Her husband, Xuan Ly, 72, an electrical engineer who was interned in a camp after the communist takeover and later fled the country by boat, is now Democrat too. As the couple watched a non-partisan voter registration event in the plaza’s parking lot, where activists were urging fellow Asian-Americans to become politically engaged, Xuan spoke dismissively of Trump’s “bad behaviour” and lack of government experience.

There’s still a diversity of political outlook among Asian-Americans, with Vietnamese, Chinese and Filipinos, for example, viewed as more conservative than Indians and Koreans. But Karthick Ramakrishnan, director of the National Asian American Survey, said that Asian-Americans, broadly speaking, back a liberal agenda supporting more social spending and universal health care.

Taeku Lee, a professor of political science and law at University of California, said there has been a change over time from Vietnamese viewing politics through “a post-Cold war lens” where strength in foreign policy was especially important to focusing more on domestic issues like education and health care. That makes them more likely to vote Democratic, even if they don’t have a strong allegiance to the party.

Today, Asian-Americans are often perceived as high achievers, but language and cultural barriers persist. In the 2012 election, turnout by Asian-American voters was just 47 per cent — 17 percentage points less than the turnout among non-Hispanic white voters, according to a Census Bureau survey.

Still, it is one of the fastest-growing segments of the electorate.

Hillary Clinton’s campaign is running multi-lingual phone banks and sending volunteers from neighbouring states to help out in battlegrounds like Nevada and Pennsylvania. The Clinton website carries campaign material in 11 Asian languages: Cambodian, Chinese, Gujarati, Hindi, Korean, Tagalog, Tamil, Telugu, Thai, Urdu and Vietnamese.

The Republican party has also stepped up outreach to Asian-Americans to reverse a generation of Democratic gains. When Bill Clinton was elected president in 1992 he won just 31 per cent of the Asian vote. When President Barack Obama was re-elected in 2012, he won 73 per cent.

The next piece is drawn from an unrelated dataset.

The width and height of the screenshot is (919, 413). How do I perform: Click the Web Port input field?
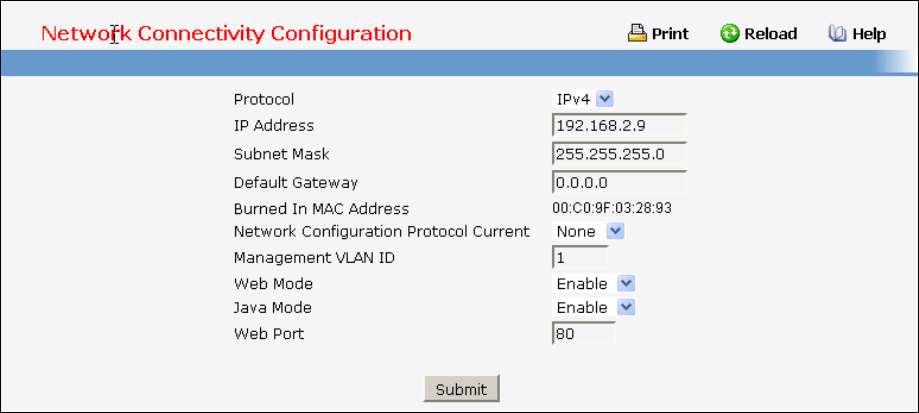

“I’m a big believer that the core beliefs of a lot of Asian-American communities are similar to the Republican Party’s core principals,” said Jason Chung, who leads the Republican outreach effort and cited as evidence an even split between the parties for the Asian vote in 2014 congressional elections.

Trump’s hard line on immigration is likely to be a significant turn-off to that same constituency, as could allegations of inappropriate conduct toward women.

Staunch Republican voter Hong Nguyen, 66, a former service member of the South Vietnam air force, is undeterred. He’s backing Trump to be strong on defence, immigration and the economy. He said the groping allegations against Trump won’t alter that.

“It happened a long time ago,” Nguyen said. “Why did these women wait 10, 15 years to talk?”